To obtain the same picture resolution in the vertical and horizontal directions we would want to able to distinguish the brightnesses of (4/3) × 625 = 833 distinct pixels (or pels = picture elements) along each line.

The highest signal frequencies will therefore be required if we alternate, light-dark-light-dark-light-..., pixels along the line.

Each light-dark alternation is essentially one cycle of the signal, so the highest signal frequency we'd require to get this horizontal (along-the-line) resolution is 833/2 cycles in 64 microseconds, i.e. 6·5 MHz. We therefore need a 6·5 MHz video bandwidth for the picture signal to get the same detail resolution in the vertical and horizontal directions.

UK TV system only allocates a video signal bandwidth of 5·5 MHz. This means that the level of detail horizontally is slightly less than vertically, but this usually goes unnoticed when we watch “Thunderbirds” from the other side of the room!

In practice the video signal doesn't just contain the line-by-line brightness signal as described above.

It also contains some extra patterns which are designed to help the TV receiver synchronise its display correctly with the transmitted pattern.

To do this we have to modify the video signal to include a synch level pattern. In the UK this is done as illustrated in figure 21.3. Each line of video information is preceded by a line blanking period.

During this period the video signal carries ‘extra’ information to help the TV receiver synchronise its operation correctly.

The main synch activity is the presence of a Line Synch Pulse which defines the start of each scan line. UK TV transmissions use Negative Amplitude Modulation to send the Luminance (i.e. brightness) information.

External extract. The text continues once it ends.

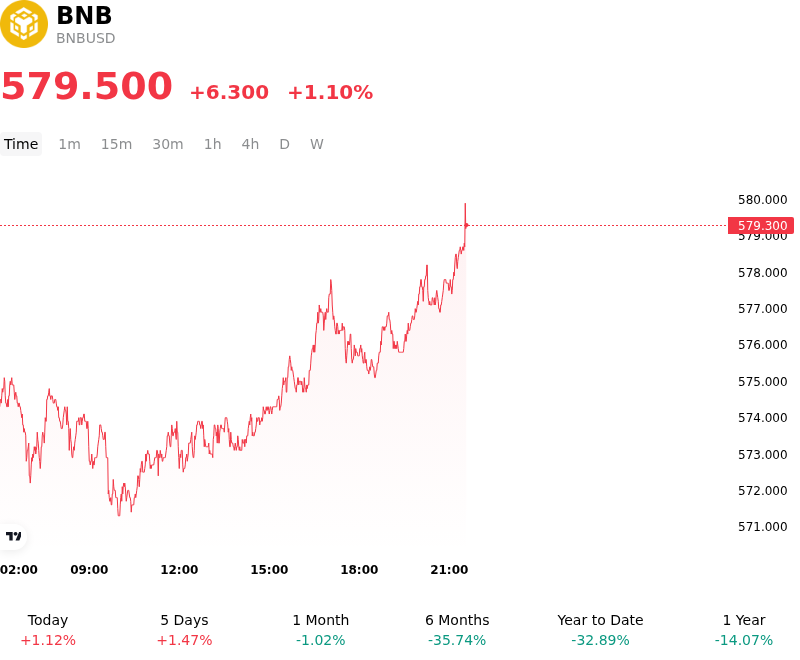The image size is (800, 660).
Task: Open the BNBUSD symbol link
Action: click(x=86, y=38)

A high modulation level corresponds to a dark portion of the picture, not a light portion.

The synch pulses are distinguished from luminance because they're ‘blacker than black’.

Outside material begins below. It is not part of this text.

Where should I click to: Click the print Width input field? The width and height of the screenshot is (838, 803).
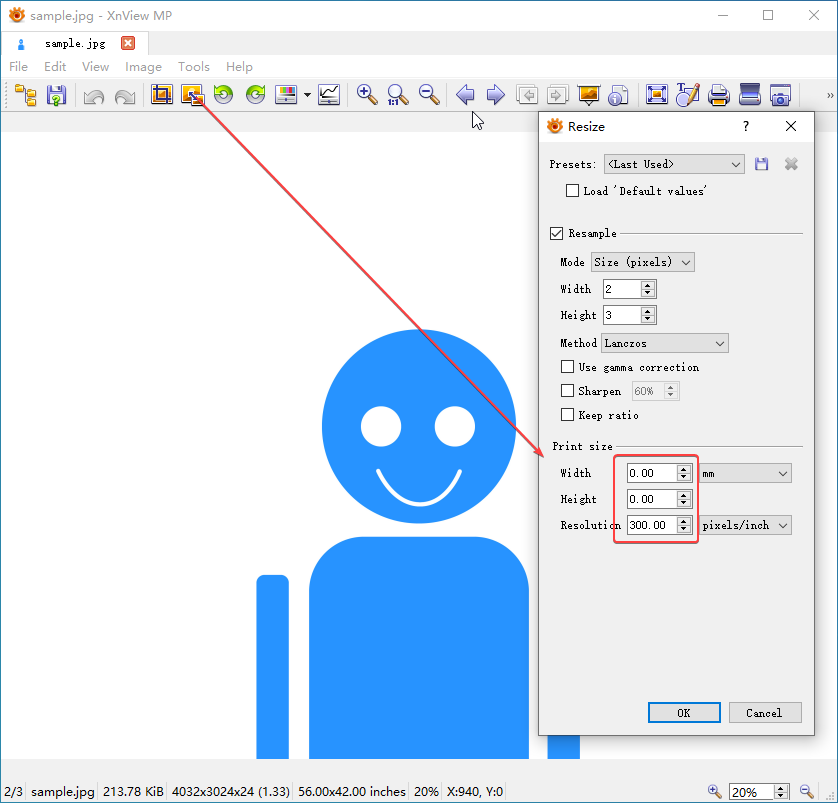coord(651,473)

The receiver can look for these regular pulses and use them to align its line scanning.

A set of all-synch-level lines is used to indicate to the TV when a half-frame is about to start.

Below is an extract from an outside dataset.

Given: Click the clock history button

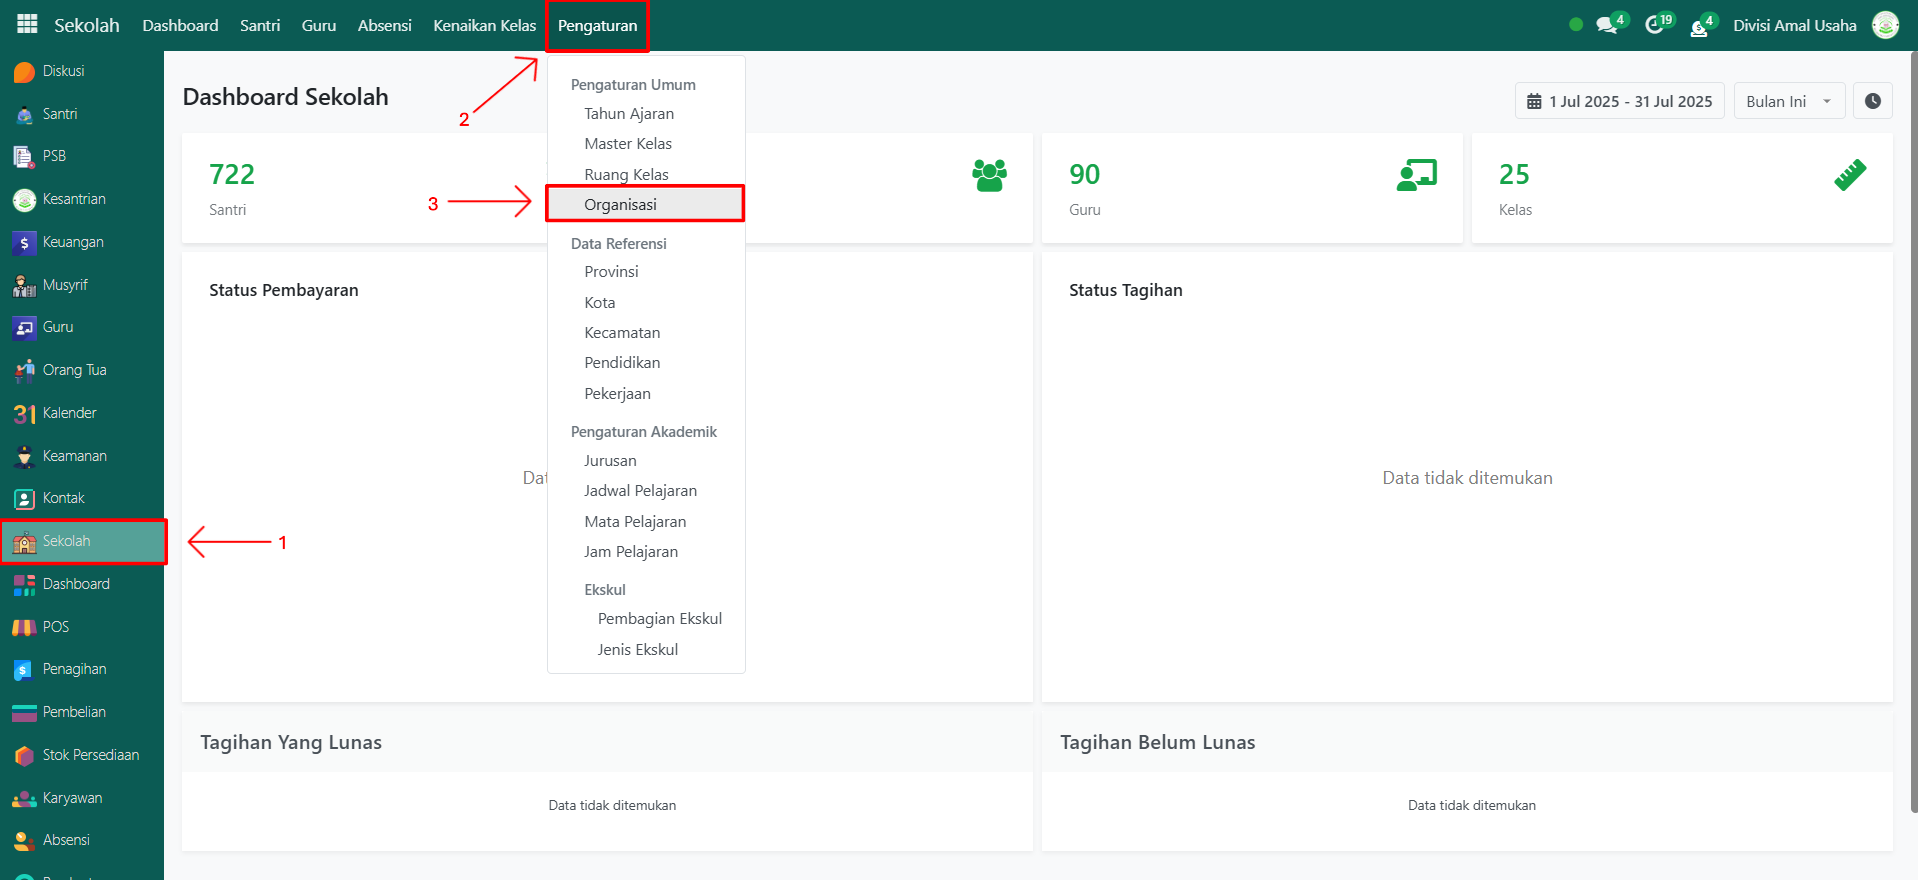Looking at the screenshot, I should (x=1872, y=101).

This use of a special level to indicate timing and synchronisation information is an example of the synchronisation method we mentioned in an earlier lecture when considering how time division multiplexing can be made to work.

The synch level corresponds to maximum carrier amplitude (i.e. 100%).

The nominal black level is 77% of this, white is 18% of the maximum level.

Using sync levels which are always the maximum means that, at the start of every line, the TV set can use this level to calibrate the amplitude which corresponds to black and to white. The ‘upside-down’ nature of the signal means that we shouldn't find the picture brightness and contrast depend upon how far away we are from the transmitter!

If we'd used ‘normal’ AM the TV would have trouble deciding just how bright the picture should be.

Another practical advantage of negative AM is that low-level interference tends to produce small dark spots/bands which are less noticeable than white defects on the picture.

To save on bandspace, UK TV uses a Vestigial Sideband system.

This is similar to AM, but one of the sidebands (the lower one) is filtered down to avoid duplicating all the picture information on both sides of the carrier.

This allows us to fit the entire TV signal including colour and sound information into an 8 MHz transmission bandwidth whilst maintaining a 5·5 MHz video luminance information bandwidth.